Forget about solving all these crimes; the signal triumph here is (spoiler) the heroine’s survival.

Another sweltering month in Charlotte, another boatload of mysteries past and present for overworked, overstressed forensic anthropologist Temperance Brennan.

A week after the night she chases but fails to catch a mysterious trespasser outside her town house, some unknown party texts Tempe four images of a corpse that looks as if it’s been chewed by wild hogs, because it has been. Showboat Medical Examiner Margot Heavner makes it clear that, breaking with her department’s earlier practice (The Bone Collection, 2016, etc.), she has no intention of calling in Tempe as a consultant and promptly identifies the faceless body herself as that of a young Asian man. Nettled by several errors in Heavner’s analysis, and even more by her willingness to share the gory details at a press conference, Tempe launches her own investigation, which is not so much off the books as against the books. Heavner isn’t exactly mollified when Tempe, aided by retired police detective Skinny Slidell and a host of experts, puts a name to the dead man. But the hints of other crimes Tempe’s identification uncovers, particularly crimes against children, spur her on to redouble her efforts despite the new M.E.’s splenetic outbursts.
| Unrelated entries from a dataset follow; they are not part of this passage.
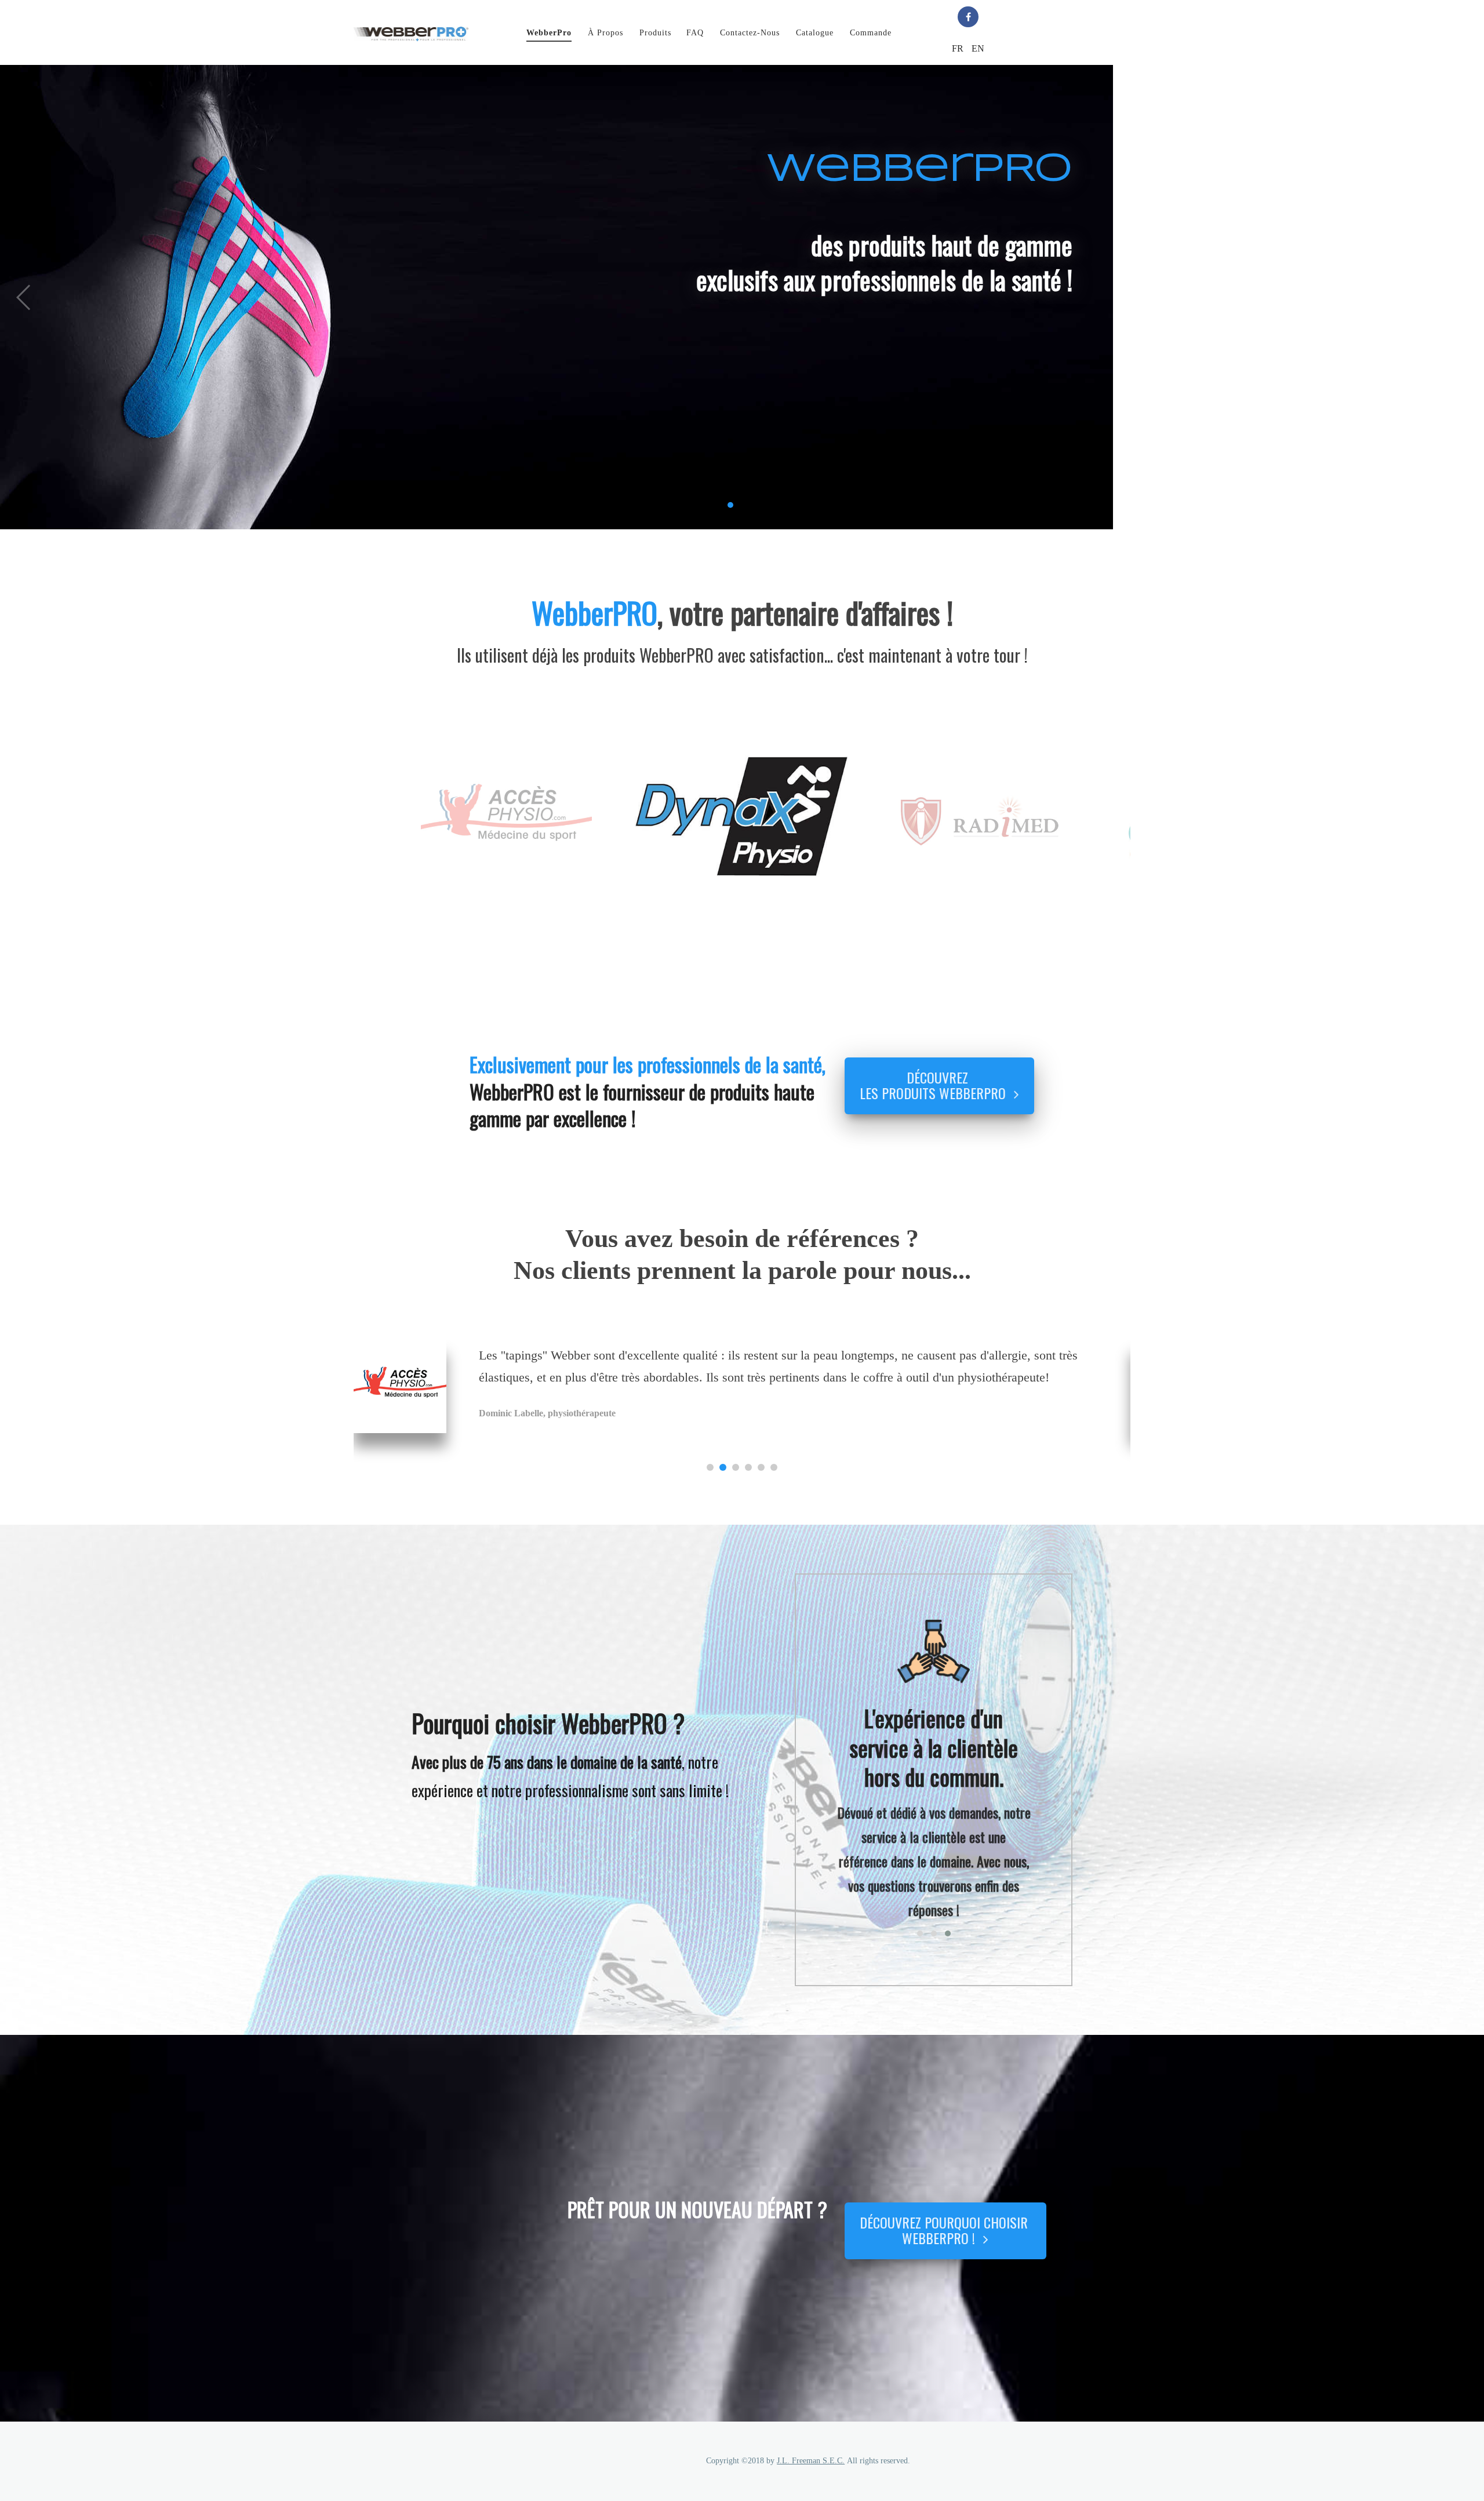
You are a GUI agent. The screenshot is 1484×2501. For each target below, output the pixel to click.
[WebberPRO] (411, 32)
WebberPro (549, 32)
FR (959, 48)
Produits (655, 32)
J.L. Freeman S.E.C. (811, 2460)
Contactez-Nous (750, 32)
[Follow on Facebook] (968, 16)
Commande (871, 32)
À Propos (605, 32)
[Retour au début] (1453, 2405)
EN (978, 48)
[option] (506, 821)
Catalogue (815, 32)
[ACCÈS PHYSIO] (400, 1386)
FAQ (695, 32)
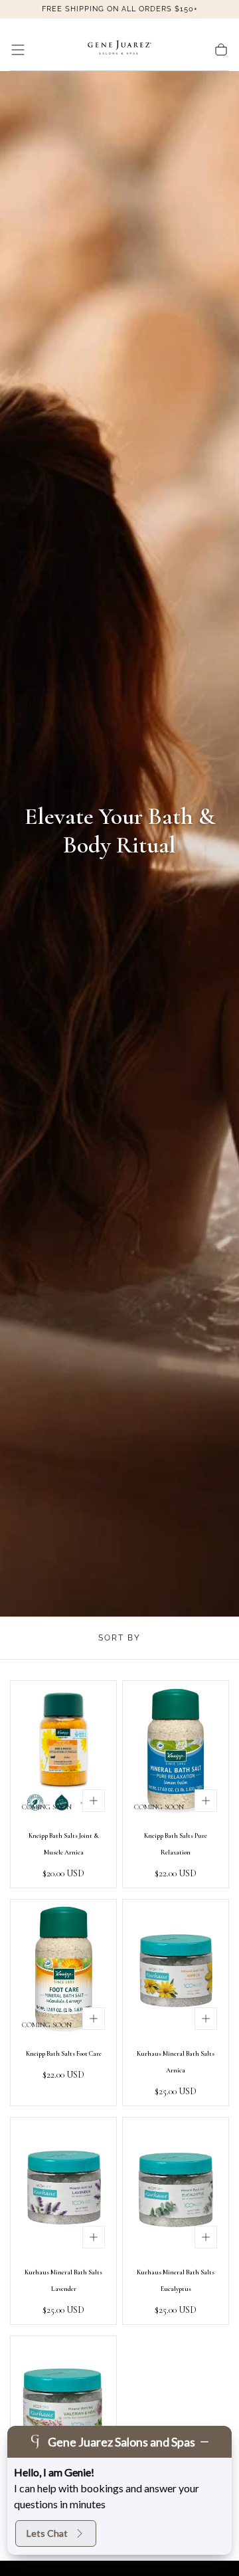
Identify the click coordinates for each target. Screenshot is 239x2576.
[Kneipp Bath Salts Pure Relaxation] (175, 1751)
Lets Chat (47, 2533)
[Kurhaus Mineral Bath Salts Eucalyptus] (175, 2188)
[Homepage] (119, 49)
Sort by (119, 1637)
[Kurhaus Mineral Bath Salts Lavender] (63, 2188)
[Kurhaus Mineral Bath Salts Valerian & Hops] (63, 2406)
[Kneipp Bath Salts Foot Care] (63, 1970)
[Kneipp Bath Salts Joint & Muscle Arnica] (63, 1751)
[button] (18, 50)
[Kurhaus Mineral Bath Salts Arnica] (175, 1970)
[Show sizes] (93, 1800)
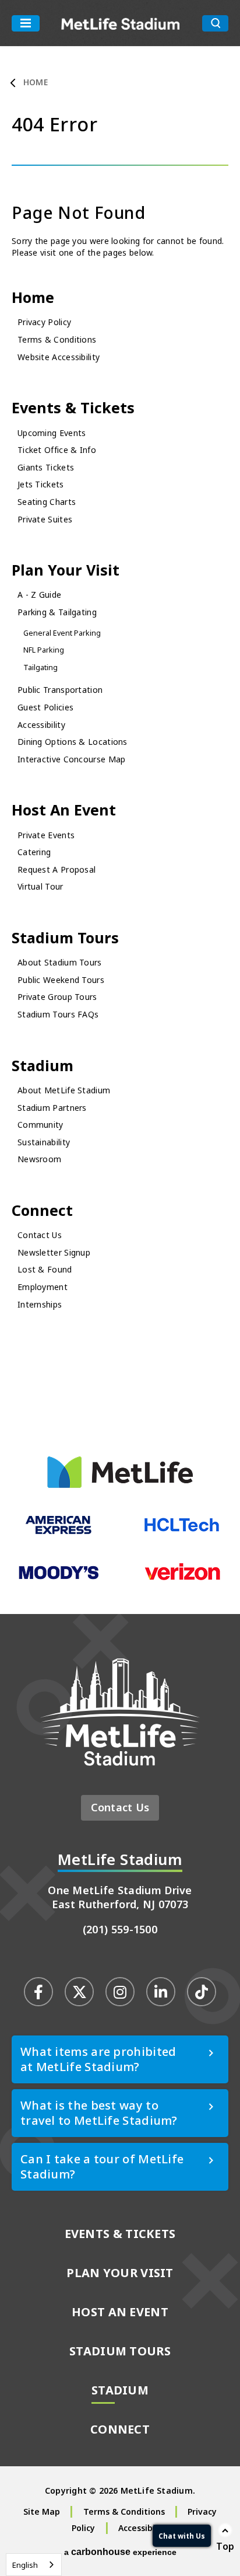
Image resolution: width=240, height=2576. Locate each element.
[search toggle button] (215, 23)
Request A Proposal (56, 869)
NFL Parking (43, 650)
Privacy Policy (44, 321)
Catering (34, 851)
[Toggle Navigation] (26, 23)
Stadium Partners (52, 1107)
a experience (120, 2552)
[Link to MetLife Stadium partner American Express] (58, 1531)
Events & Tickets (73, 407)
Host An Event (64, 810)
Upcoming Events (51, 432)
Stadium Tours (65, 937)
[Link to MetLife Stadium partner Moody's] (59, 1578)
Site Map (41, 2511)
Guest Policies (45, 707)
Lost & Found (44, 1269)
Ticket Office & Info (56, 449)
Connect (42, 1210)
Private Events (46, 835)
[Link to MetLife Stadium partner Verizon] (181, 1578)
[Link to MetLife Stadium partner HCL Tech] (181, 1530)
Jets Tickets (40, 484)
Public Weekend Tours (60, 979)
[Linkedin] (160, 1992)
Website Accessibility (58, 356)
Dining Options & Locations (72, 741)
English (25, 2565)
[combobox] (34, 2564)
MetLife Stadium (121, 23)
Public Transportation (60, 689)
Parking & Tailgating (57, 612)
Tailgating (40, 667)
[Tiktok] (201, 1992)
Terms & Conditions (56, 339)
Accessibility (41, 724)
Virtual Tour (40, 886)
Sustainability (43, 1142)
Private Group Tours (57, 996)
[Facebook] (38, 1992)
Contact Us (39, 1234)
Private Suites (44, 519)
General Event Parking (62, 633)
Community (40, 1124)
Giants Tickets (45, 467)
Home (35, 82)
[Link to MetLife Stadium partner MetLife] (120, 1485)
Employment (42, 1286)
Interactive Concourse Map (71, 759)
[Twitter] (79, 1992)
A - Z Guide (39, 594)
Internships (39, 1304)
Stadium (42, 1065)
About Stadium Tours (59, 962)
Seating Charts (46, 501)
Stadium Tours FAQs (57, 1014)
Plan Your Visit (65, 570)
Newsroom (39, 1159)
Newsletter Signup (53, 1252)
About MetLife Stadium (63, 1090)
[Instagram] (120, 1992)
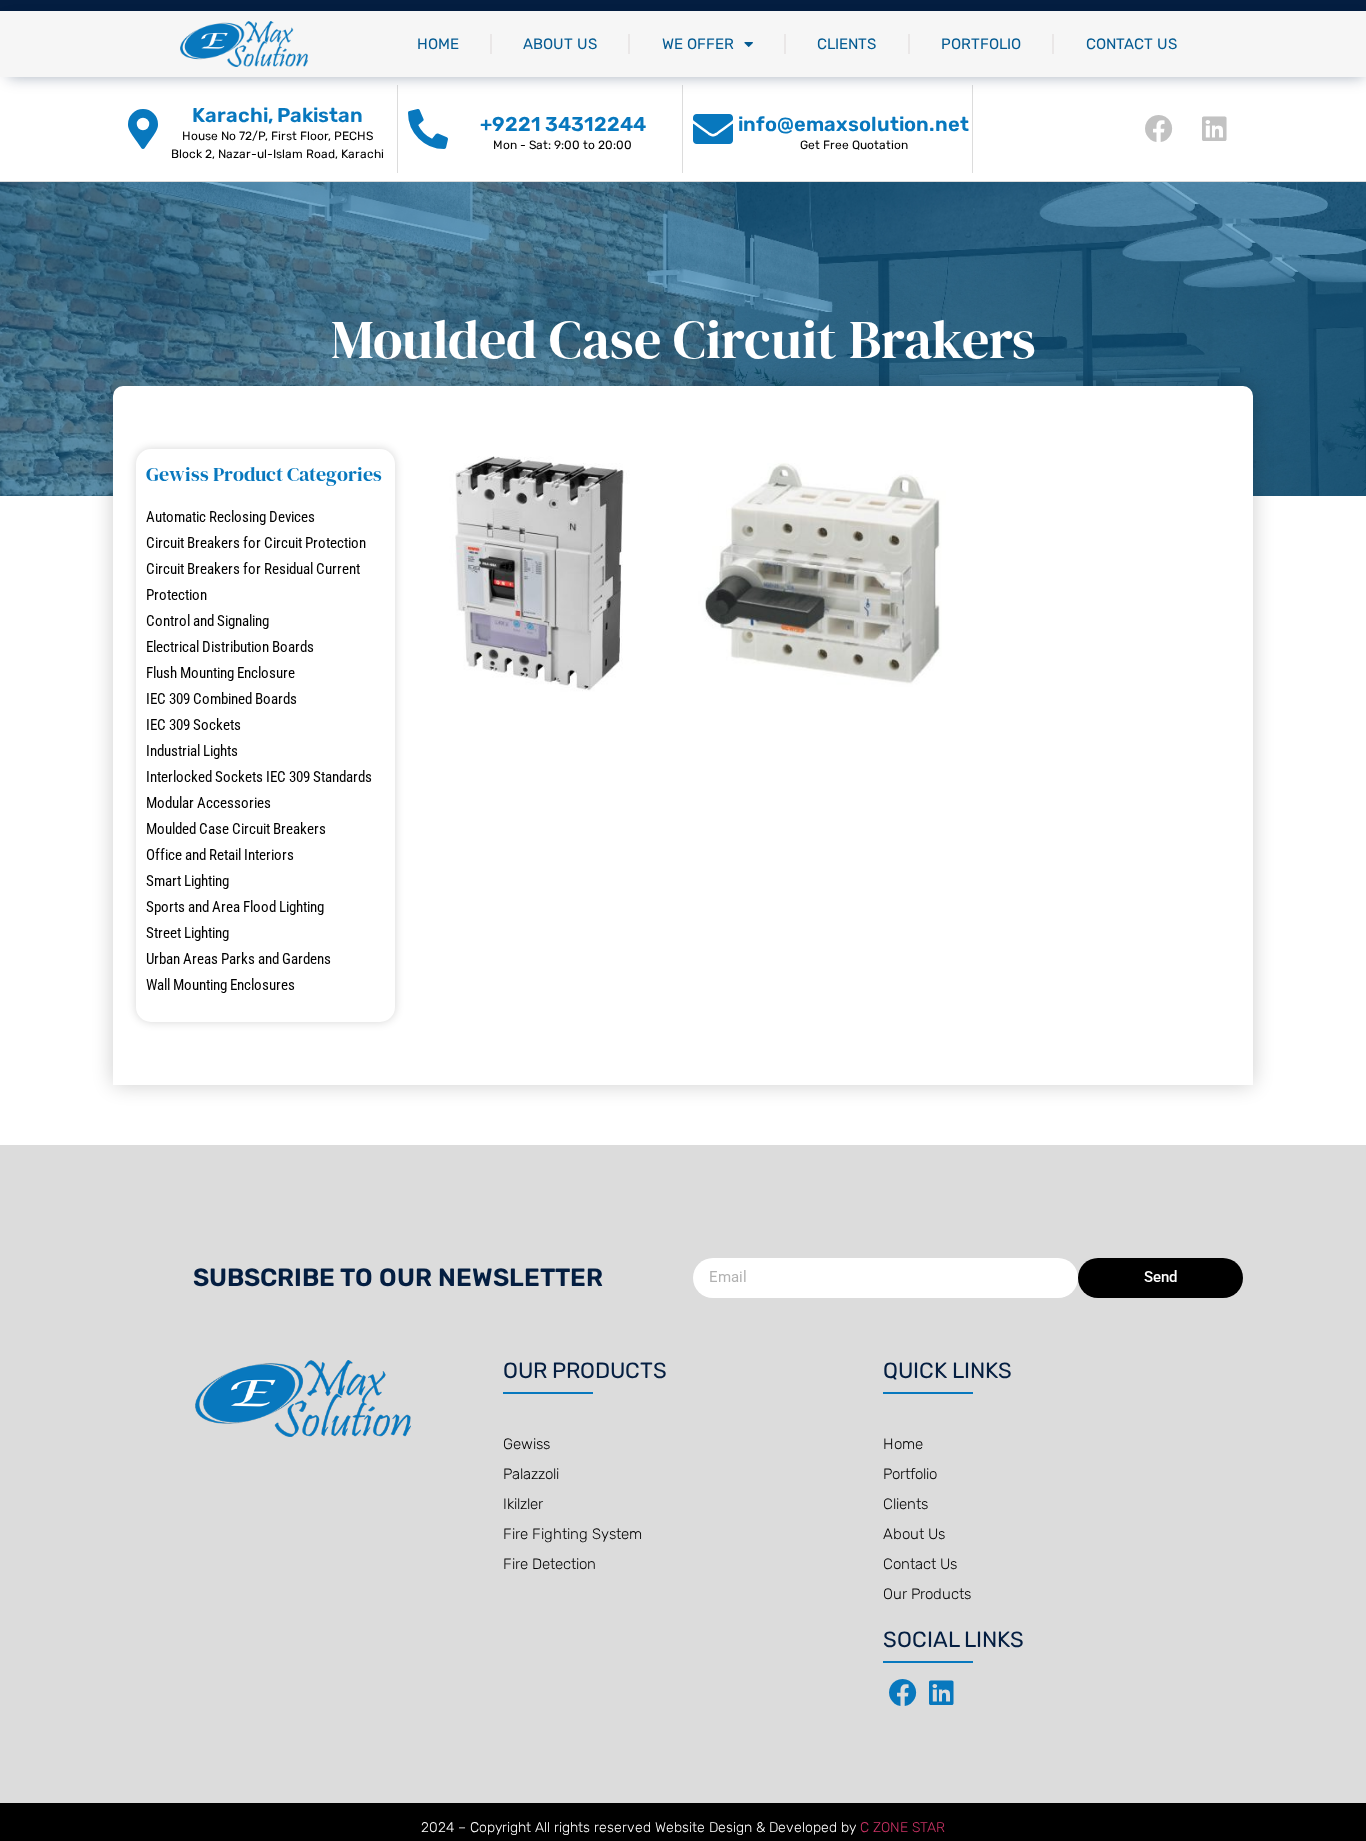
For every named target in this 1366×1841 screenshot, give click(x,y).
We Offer (698, 44)
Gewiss (526, 1444)
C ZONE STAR (902, 1827)
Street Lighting (187, 933)
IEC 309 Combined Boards (221, 699)
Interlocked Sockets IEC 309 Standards (259, 777)
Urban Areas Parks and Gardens (238, 959)
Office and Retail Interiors (220, 855)
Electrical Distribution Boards (230, 647)
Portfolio (981, 44)
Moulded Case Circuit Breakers (236, 829)
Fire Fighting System (572, 1534)
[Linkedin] (1215, 129)
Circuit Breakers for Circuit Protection (256, 543)
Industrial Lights (192, 751)
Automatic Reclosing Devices (230, 517)
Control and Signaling (207, 621)
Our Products (927, 1594)
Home (438, 44)
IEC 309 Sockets (193, 725)
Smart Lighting (187, 881)
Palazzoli (531, 1474)
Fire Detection (549, 1564)
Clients (846, 44)
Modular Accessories (208, 803)
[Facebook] (1159, 129)
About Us (560, 44)
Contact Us (1131, 44)
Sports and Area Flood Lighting (235, 907)
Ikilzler (523, 1504)
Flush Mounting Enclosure (220, 673)
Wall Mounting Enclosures (220, 985)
Before he died, it seems, Felix Vodyanov was linked to a passenger ferry that sank in 1994, an even earlier U.S. government project to research biological agents that could control human behavior, the hinky spiritual retreat Sparkling Waters, the dark web site DeepUnder, and the disappearances of at least four schoolchildren, two of whom have also turned up dead. And why on earth was Vodyanov carrying Tempe’s own contact information? The mounting evidence of ever more and ever worse skulduggery will pull Tempe deeper and deeper down what even she sees as a rabbit hole before she confronts a ringleader implicated in “Drugs. Fraud. Breaking and entering. Arson. Kidnapping. How does attempted murder sound?”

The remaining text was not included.